Categories: Investment
Topics: Neil Woodford| invesco perpetual
Neil Woodford’s Invesco Perpetual income funds have leapt to the top of the performance tables after two years of underperformance as the manager’s value calls finally start to pay off.
Despite facing heavy criticism, the head of investment stuck with defensive positions, including overweights to pharmaceuticals, tobacco and telecoms, throughout the market rally in the belief it would pay off over the longer term.
Six months ago the funds were in the bottom quartile over three months, but now take the top two spots in the UK Equity Income sector over the same timeframe.
Lipper data shows seven out of Woodford’s top 10 stocks in the funds have
generated a return in excess of 6% in that time, with some producing as much as 11%.
At the end of December, the £10.6bn High Income fund was ranked 95 out of 103 funds in the sector over three months, while the £8.4bn Income fund was 98, according to Morningstar.
In an investor conference call in March, Woodford said he had expected to underperform in the initial market rally as he held no cyclicals, but he was surprised how long the rally had lasted.

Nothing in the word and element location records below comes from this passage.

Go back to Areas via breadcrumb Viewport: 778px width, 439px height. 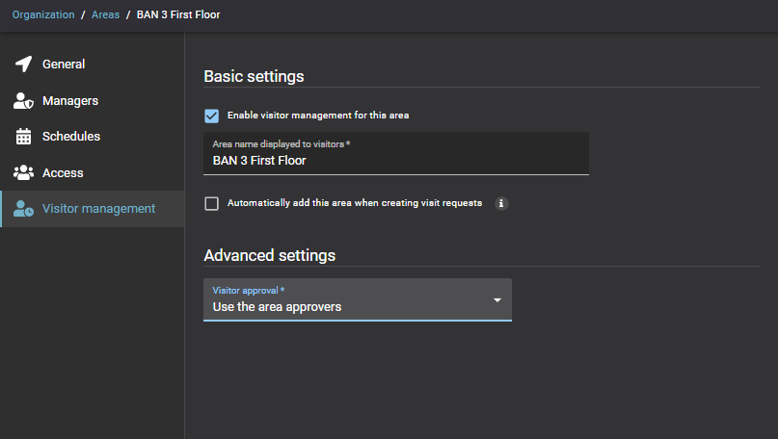tap(106, 15)
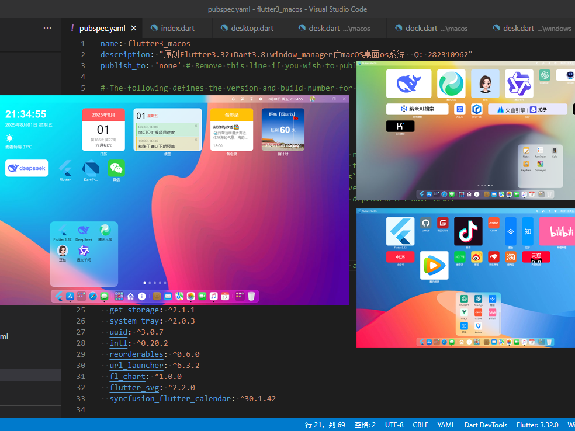Click the Trash bin in the dock
575x431 pixels.
250,296
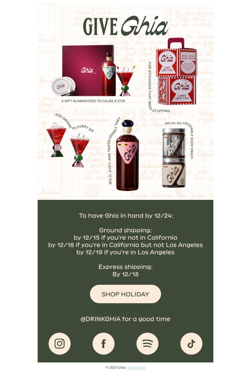Open Ghia's Spotify icon
Viewport: 251px width, 385px height.
[147, 344]
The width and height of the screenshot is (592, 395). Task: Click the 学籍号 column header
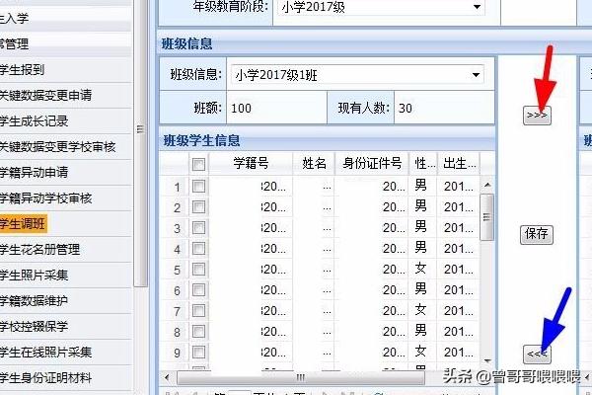click(251, 163)
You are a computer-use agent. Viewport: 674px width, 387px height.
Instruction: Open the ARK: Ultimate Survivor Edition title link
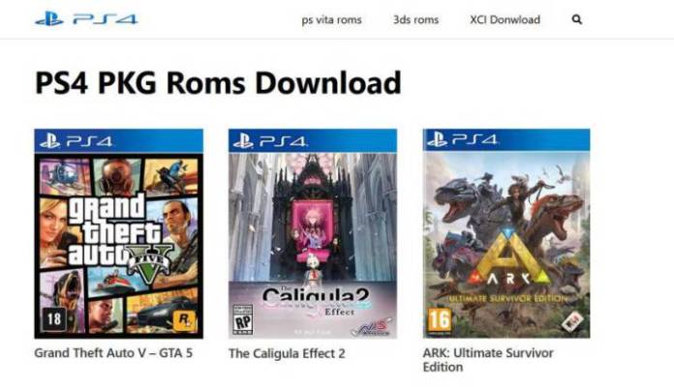[x=488, y=360]
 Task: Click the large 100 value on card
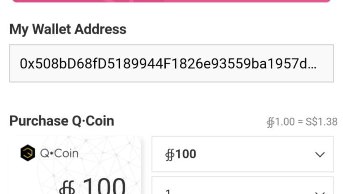pos(104,186)
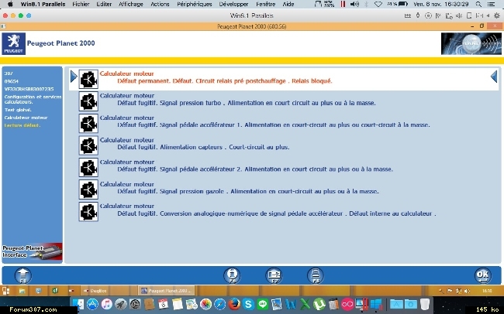The height and width of the screenshot is (314, 504).
Task: Click the Peugeot Planet Interface image in the sidebar
Action: [31, 253]
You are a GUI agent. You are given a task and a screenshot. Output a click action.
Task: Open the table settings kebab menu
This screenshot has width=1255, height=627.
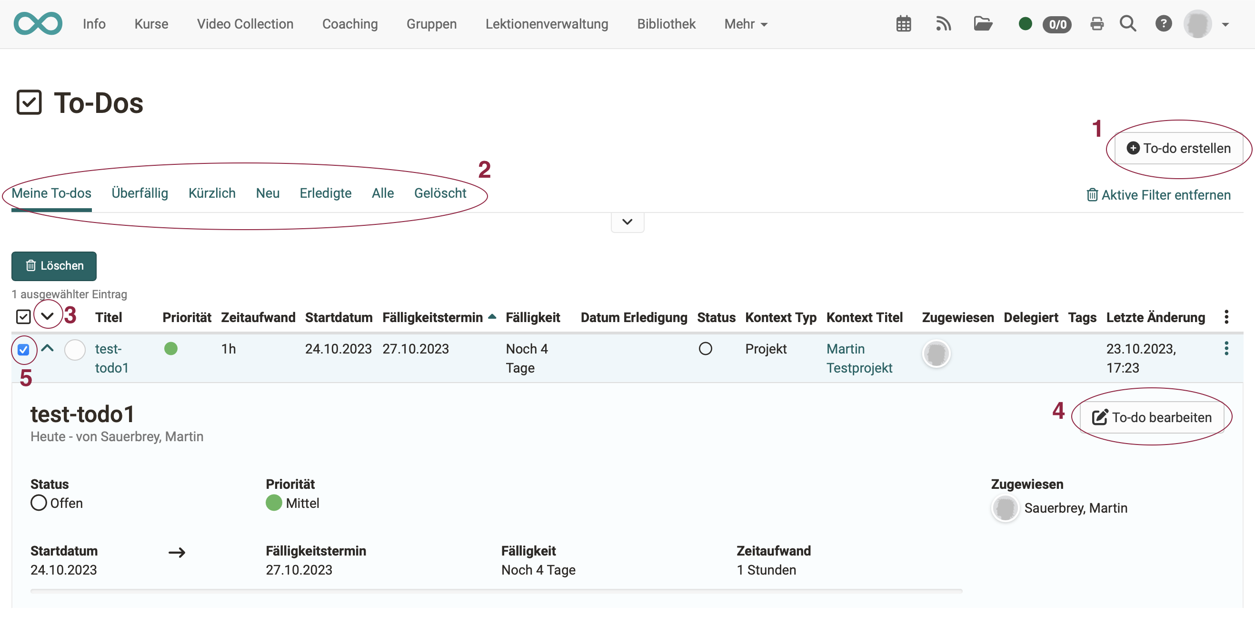coord(1227,316)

Woodford said: “We have had a difficult period. My focus on valuation has not chimed with the markets obsession with momentum.
“Markets have been ignoring companies outside of the cyclical recovery story.”
As unrest continues in the Middle East and Africa, and rising oil and gas prices make investors nervous, markets appear to be turning in favour of Woodford’s defensive calls.
Soaring tobacco and pharma stocks have pushed the High Income fund to the top of the sector, returning 7.7%, while Income is second.
The largest holding, AstraZeneca, worth 8.5% of the High Income fund and 8.4% of the Income fund, has returned 6.4%. Other pharma stocks in the top 10 include GlaxoSmithKline, which has increased 9.8% in value, while Roche has generated 8.4% over the three-month timeframe.
Tobacco firms featured in the top 10 – Reynolds American, Imperial Tobacco and British American Tobacco – have also had a stellar few months, with Imperial Tobacco returning 11.97% on the back of strong performance in emerging markets.
The telecoms sector has not fared as well, with Vodafone falling 11.1%, while BT made a small gain of 2.35%.
An Invesco Perpetual spokesperson said: “The increasingly weak economic outlook for both the UK and overseas is as Neil has been expecting.
“The stock market’s renewed focus on value should have much further to run, and the Invesco Perpetual High Income and Income funds are positioned to benefit accordingly.”